January 24, 2012
How do you let someone go?

                                                 image

Hi.  You’re not right for me.  This isn’t going to work because of a, b, and c.  Even more so now that you’ve just committed d.  Here’s a feel better package, but after that you need to leave.  Simply put, you’re fired. 

There’s no easy way to say it.  Whether you’re ending a business or personal relationship, your message is as clear as, “We are not a match.  You are not helping me, and I am not helping you.  Please leave.”

In my time serving on MPowered’s executive team, one of the deepest and lasting learning experiences has been in learning when to let go–if at all.  Whether it’s a peer, a fellow leader, or friend, it never gets any easier.  But there’s certainly ways to make the road a little less rocky, and taste a little more like mint chocolate chip.

  • Leave the emotions at home.  Tensions are high.  Emotions are the last thing this recipe for disaster needs.  Be cognizant of your body language, your tone, and most importantly, your volume.  It’s in our nature to mirror the person across from us, and once things have escalated, there’s no turning back.  
  • Use specific examples.  Be ready to refer to specific straws that have broken the camel’s back.  Avoid accusations, and instead point to ways that the person on the other end has broken your contract, agreement, or collaboration.  Facts will have never seemed so friendly, and instead of fingerpointing with “You did x” or “You didn’t understand y,” speak for yourself!  Try “I feel that when you did x” or “I think you didn’t understand y.”  
  • Anticipate reactions.  You can never fully prepare yourself for the reaction on the other end, but it doesn’t hurt to empathize.  There’s no reason to be unnecessarily harsh or meek if that’s not either yours or his/her style.  Be deliberate in your delivery.
  • Keep it in person, not on paper…or print!  Two words: email forwarding.  Sound scary?  It is.
  • Short, sweet, and safe.  Concise, to-the-point statements will carry you through, and lessen the pain for both sides of the table.  Now’s not the time for long-winded goodbyes, or a recap of an annual performance report.  Focus on the issues at hand and what has provoked this act.  
  • End on a positive note.  It’s over.  Why scold, nag, or be upset?  After all, this is a person you’ve worked with, and at least at one point (if not still) enjoyed being around!  Have a heart.  We all do.  And you never know when you’ll cross paths again. 

In most cases, be sure to come in with a decision already made.  Stick to your gut, always remember why, and don’t trip on the way over.

At the end of the day, this should be your very last resort.  Letting people go not only distorts your team dynamic, it also sets you back in performance and transitioning is certainly no easy feat–both emotionally and at work.  

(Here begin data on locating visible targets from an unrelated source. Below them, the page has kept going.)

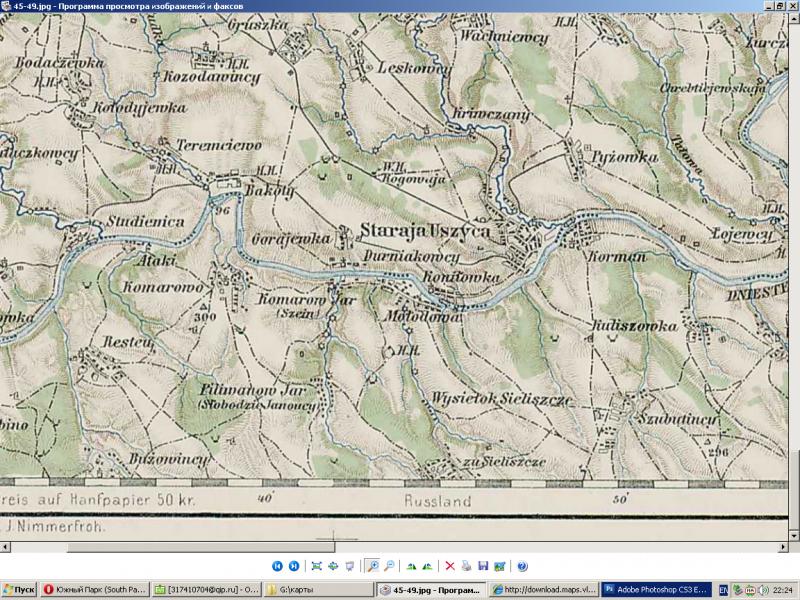Viewport: 800px width, 600px height.
Task: Go to next image
Action: [x=294, y=566]

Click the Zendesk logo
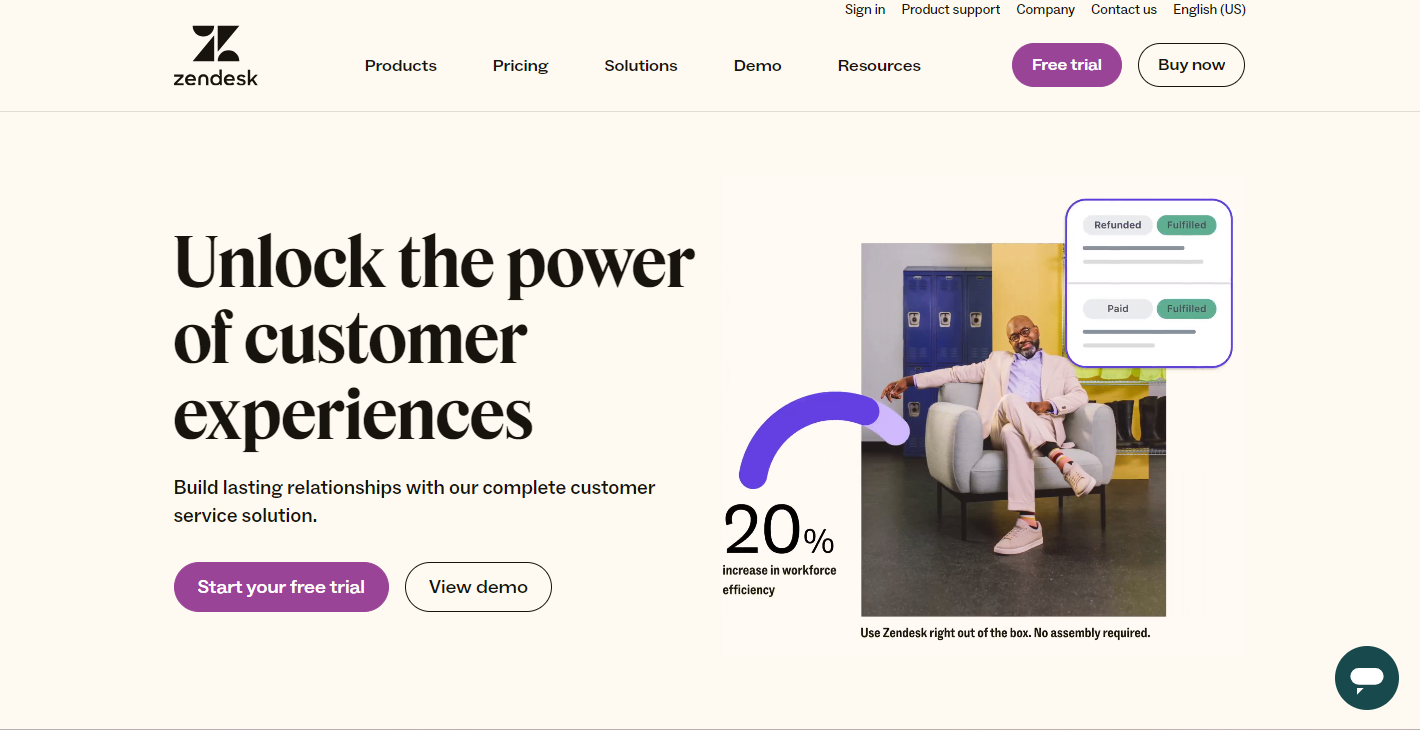(x=216, y=56)
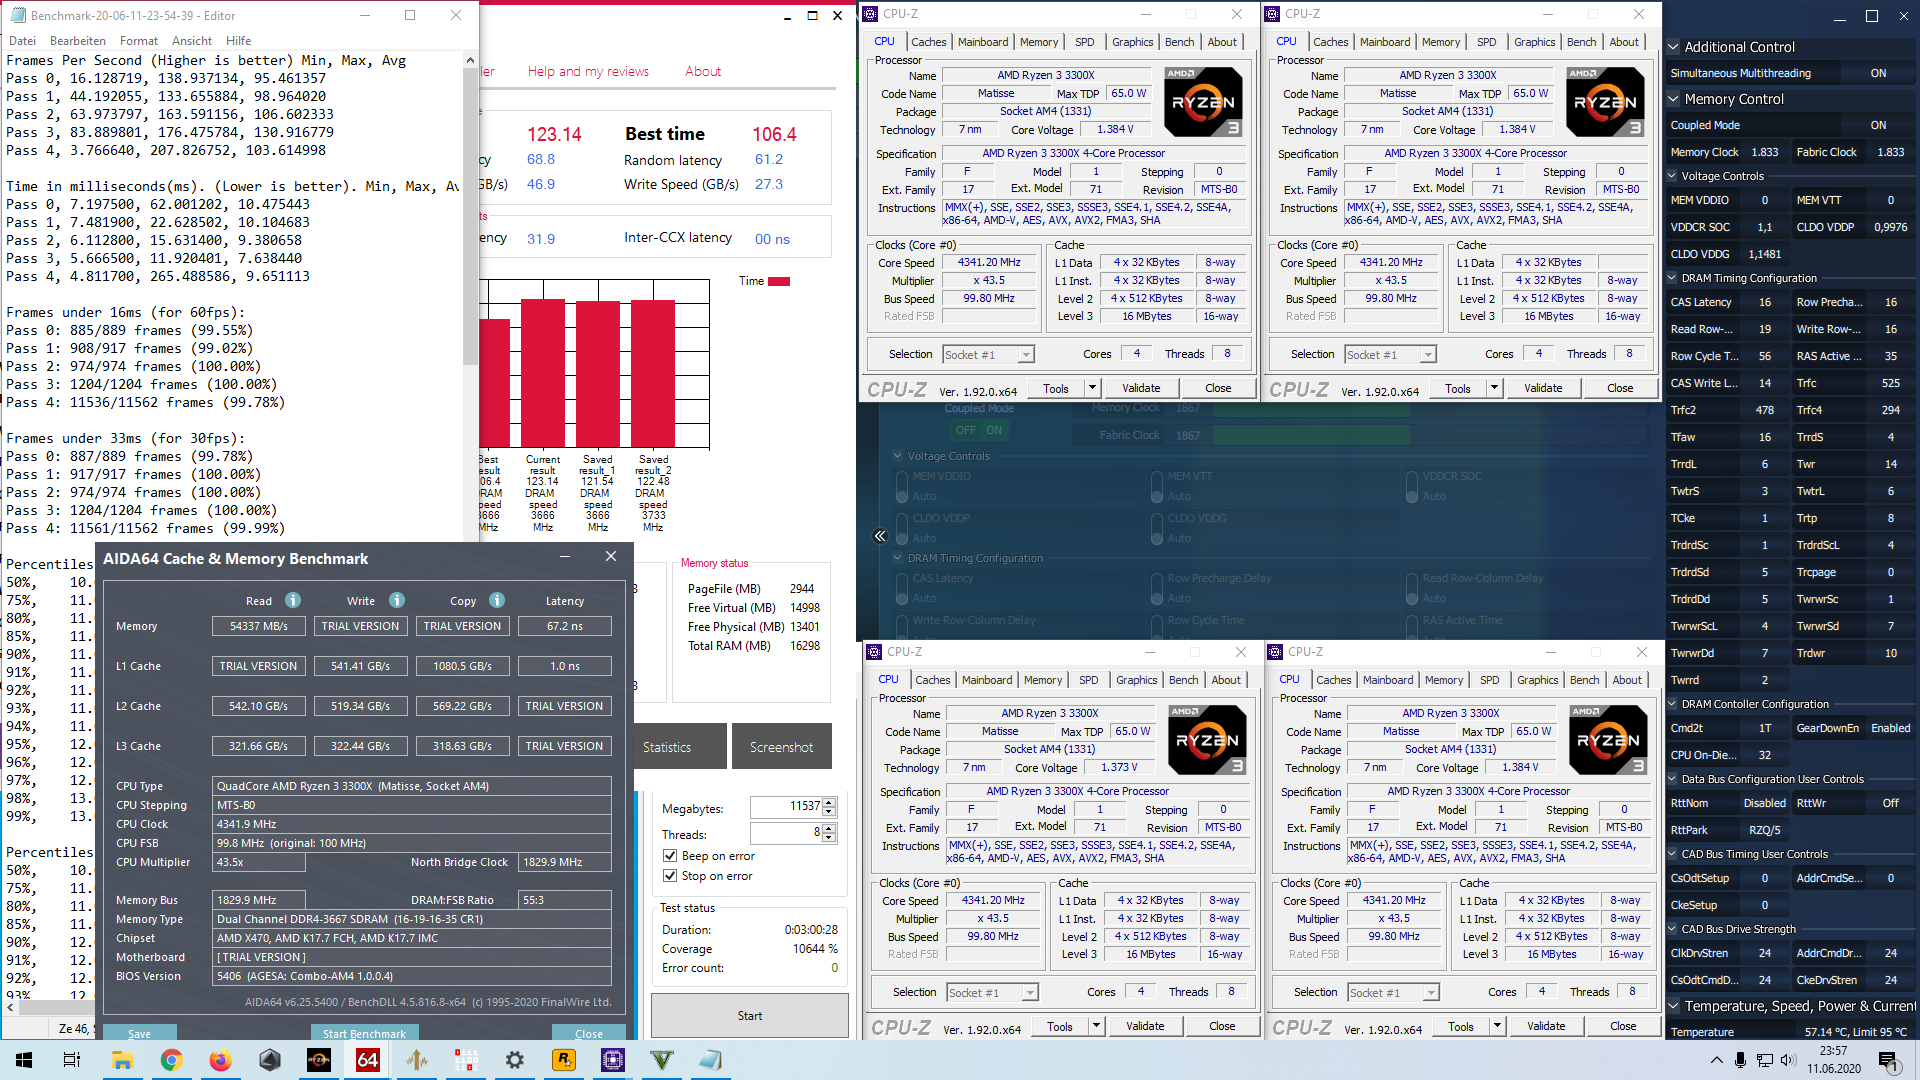Click the Rockstar Games Launcher taskbar icon
The height and width of the screenshot is (1080, 1920).
coord(564,1060)
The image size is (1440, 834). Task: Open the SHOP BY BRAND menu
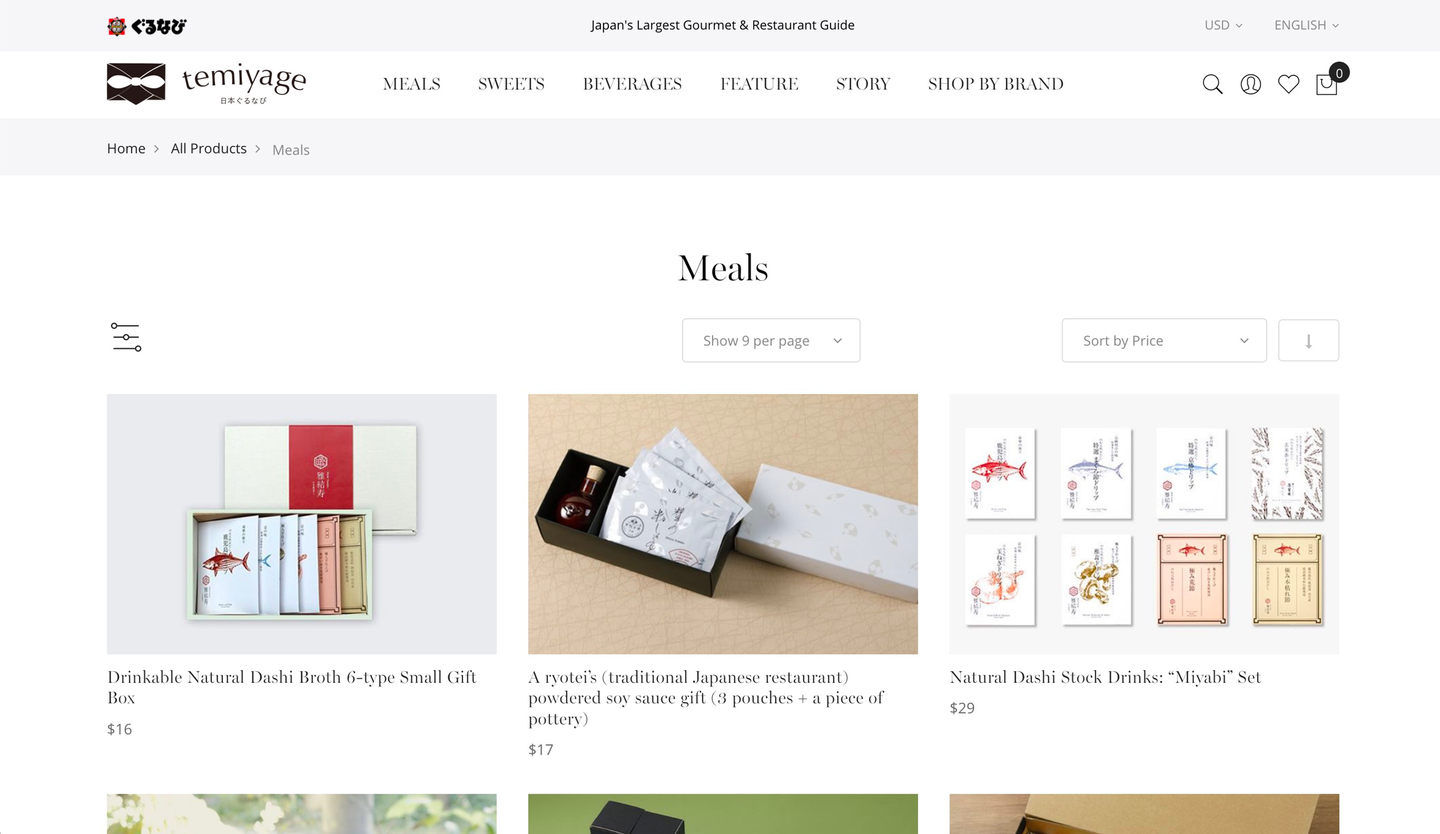996,84
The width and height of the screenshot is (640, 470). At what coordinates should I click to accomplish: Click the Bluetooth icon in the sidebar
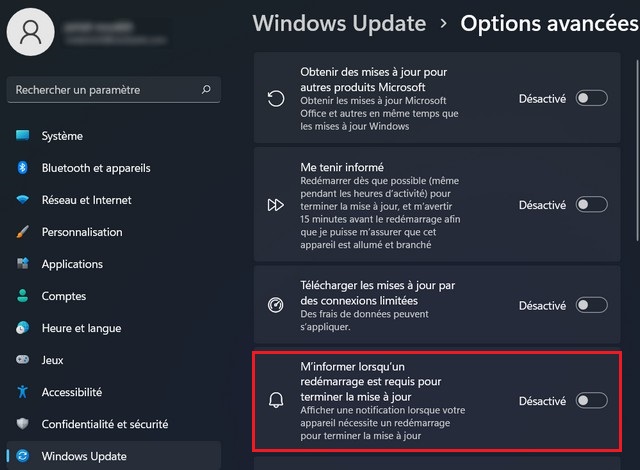click(22, 168)
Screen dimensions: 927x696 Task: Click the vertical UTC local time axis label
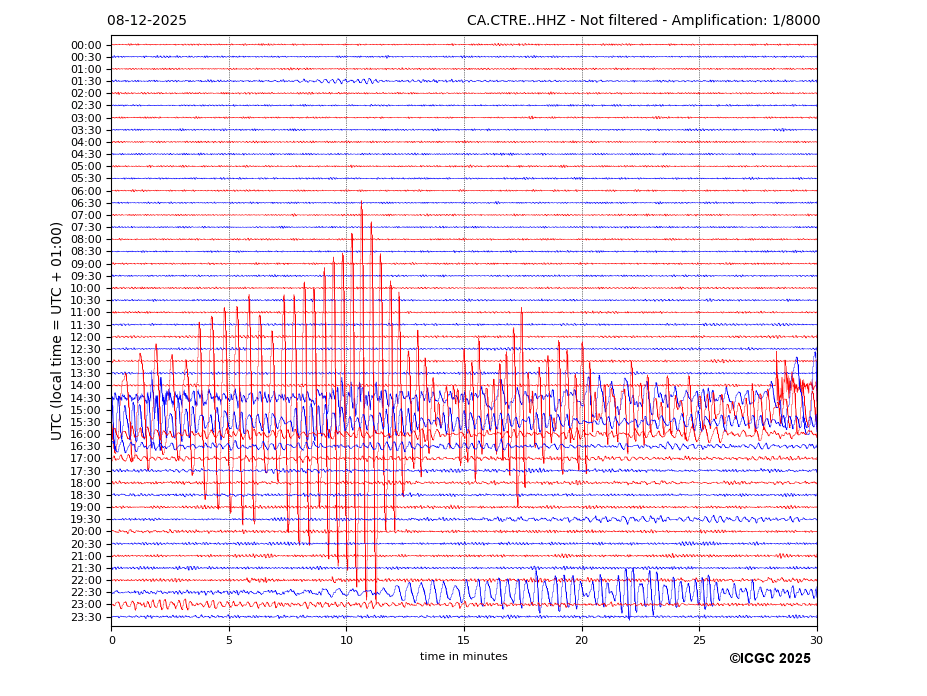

Better yet–this can be easily steered clear of!  Set expectations early (even better if they’re in writing), and always check in!  Great collaboration is a two-way street, requiring signals and movement from both ends.

Great leadership is not about control or delegation.  It’s about inspiring the team, laying a foundation of common ground, common goals, and a united mission to build, create, and innovate.